Bu güzel manzara (instagram:@gunselice_), İsviçre’de fotoğrafçının gönlünü çelmiş ve güzel duygularla doldurmuş. Bu duygular ise çektiği fotorafa tümüyle yansımış. Fotoğrafı gördüğümde benim ilk hissettiğim şey mutluluk ve coşkuydu. İkinci olarak ise fotoğrafın çekildiği yerde tam da bu noktada bir evim olsun, günün ilk ve son ışıklarını göreceğim yer olan yatak odamın penceresi bu manzaraya baksın istedim. Bu manzaraya ilkbahar, yaz, sonbahar, kış mevsimin önemi olmaksızın yılın her ayı, her günü, her saati bıkmadan usanmadan bakabilirim. Baktıkça ümit ederek beklerim ve içim umutla dolar… Fotoğraf çok zekice ve incelikle çekilmiş. Gözüne, gönlüne ve eline sağlık diyelim çekene…
Her zaman bir umut var hayatta, tüm umutların tükendiği en son anlarda bile, hep bir umut var. Yaşamak yaşama sımsıkı sarılmak için.
Yaşamak bir nevi ip cambazı olmayı gerektiren bir zanaat son zamanlarda. Ben böyle desem de belki önceki zamanlarda da insanlar bizim bugünkü hissettiklerimizi hissetmiş olabilirler. Neticede çoğu duygu yeni bir buluş değil. Duygular aslında tecrübeler ve yaşanmışlıklarla tekrar tekrar ve eskisinin az biraz değişimi ile ortaya çıkmaktadır.
Başımıza istemediğimiz bir olay geldiğinde bir anda dengemiz sarsılır, yaşam denilen ipin üzerinde terazimizin ayarı kaçar ve bir o yana bir bu yana yalpaladığımız olur. O anda, olayın içeriğinin ne olduğunun bir önemi yoktur aslında. Ama etkisi, küçük olabilir belki de çok çok büyük. Olayın etkisinin küçük, büyük ya da orta halli olması ise kişinin o zaman içerisinde gerçekten ne hissettiğiyle, yani duygularının yoğunluğuyla doğrudan ilgili olmaktadır.
Bize göre, başımıza gelen çok büyük bir olaysa, olduğu anda tüm ümitlerimiz, beklentilerimiz birden bire tükenir. Biz yerle bir oluruz. Umutlarımız biter hayata ve içerisindeki tüm olgulara karşı güvenimiz kaybolur gider. Kendimizi içinden çıkamadığımız bir buhran içerisinde buluruz bazen. İşte o anda dengeyi sağlayan sopa, terazi elimizden kaymış ve düşmüştür.
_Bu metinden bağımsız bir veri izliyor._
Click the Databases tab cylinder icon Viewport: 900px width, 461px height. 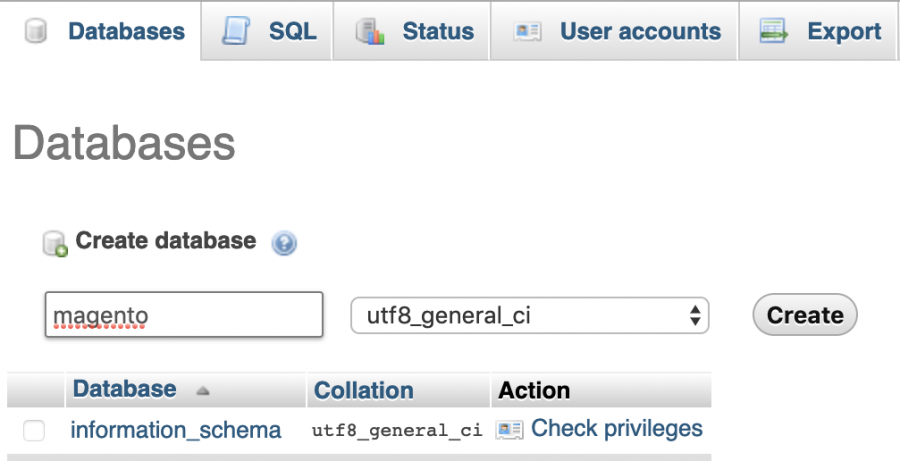coord(34,32)
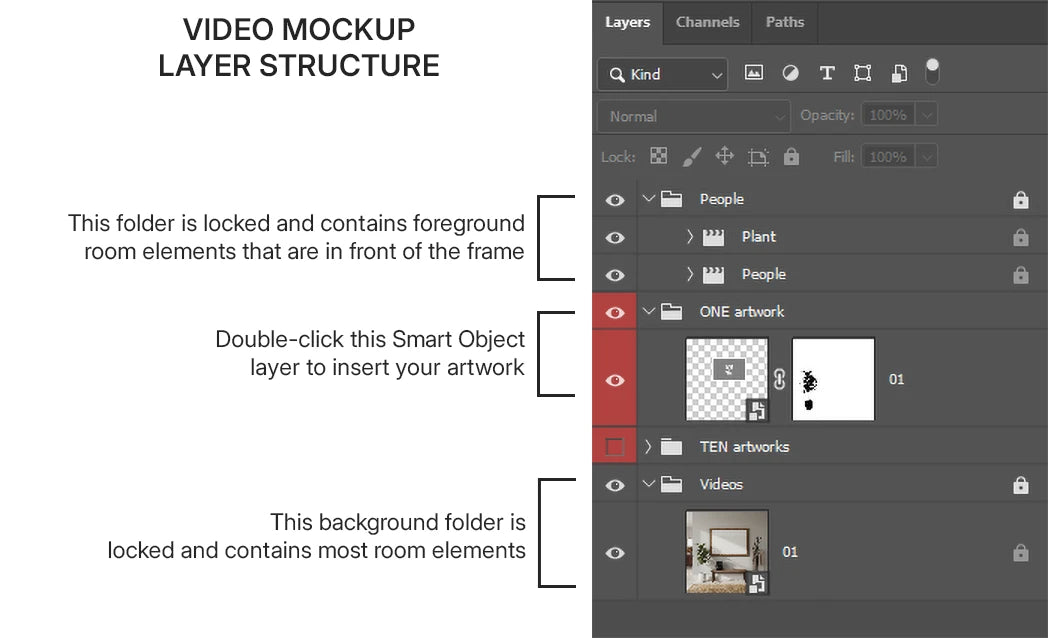The image size is (1048, 638).
Task: Open the Normal blend mode dropdown
Action: pyautogui.click(x=693, y=116)
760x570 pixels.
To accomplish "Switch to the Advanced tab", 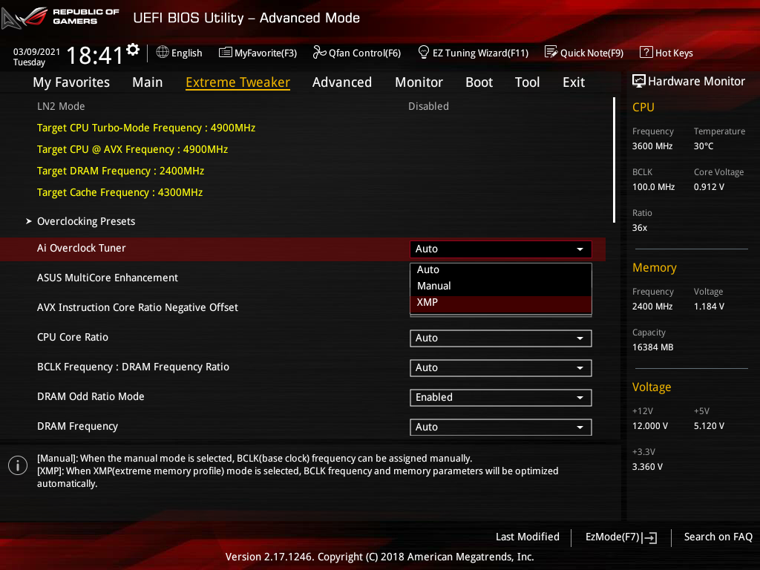I will point(342,82).
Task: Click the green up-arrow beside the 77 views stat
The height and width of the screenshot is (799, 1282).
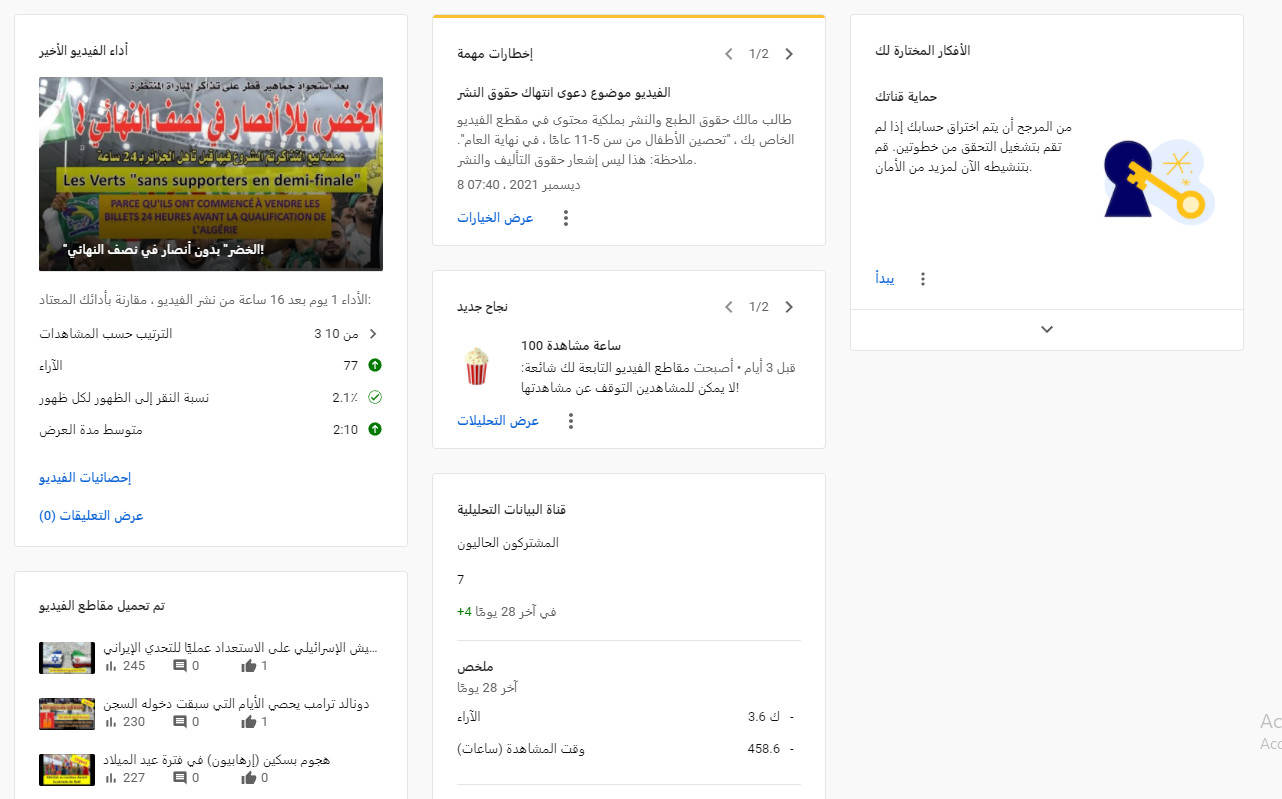Action: click(x=374, y=365)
Üstünde durduğumuz incecik o ip ve naçiz bedenimiz baş başa kalmıştır artık.
İp cambazı olmak, korkusuzca bir şeylere meydan okumak gibi görünür belki. New York’taki İkiz Kuleler arasına up uzun bir ip gerip, elindeki denge sağlayan terazi denilen sopasıyla yürüyüşünü yapan dünyaca ünlü ip cambazı Fransız Philippe Petit “Benim için bu belki bir keşif. Beni yutup, bitirebilecek bir keşif olsa dahi, keşfetmekten korkmuyorum. O yüzden yaşamın sınırı dediğimiz ölüm, beni rahatsız etmiyor. Yaşam dileğim var, ölüm değil...” demektedir. Sonuçta yaşamak herşeye ve herkese rağmen güzel şeydir, umutlu bir bekleyiştir…
İp cambazlığını meslek edinen kişi bile yaşamın en sınırına meydan okumaz ve hatta o sınırı asla tercih etmez. Hatta yaşamı olumlu olumsuz her türlü süpriziyle çok daha fazla istemektedir. Yeniden iyi ya da kötü bir şeyleri keşfedebilmek için her zaman iyi bir şanstır yeniden başlayacak yeni günler.
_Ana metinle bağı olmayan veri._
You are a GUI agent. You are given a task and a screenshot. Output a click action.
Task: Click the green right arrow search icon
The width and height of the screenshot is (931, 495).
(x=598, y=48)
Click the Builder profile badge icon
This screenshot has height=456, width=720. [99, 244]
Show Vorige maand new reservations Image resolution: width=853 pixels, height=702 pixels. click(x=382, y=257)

Bizler de, içine düştüğümüz durumun zorluğu ne olursa olsun, yelkenleri indirip, umudumuzu yitirmemeliyiz. Mecazi anlamda terazi elimizden düşse de, umut etmek için hep bir yol, hep bir sebep olduğunu hatırlamalıyız. Her zaman düştüğümüz yerden tekrar kalkıp yeniden bir yerlerden başlayacak güce sahip olduğumuzun farkında olmalıyız.
Yeter ki beden ve ruh sağlığımız yerinde olsun… Yeter ki umut ve sevgi fidanlarını yeşertecek kadar can suyumuz kalbimizde bulunsun.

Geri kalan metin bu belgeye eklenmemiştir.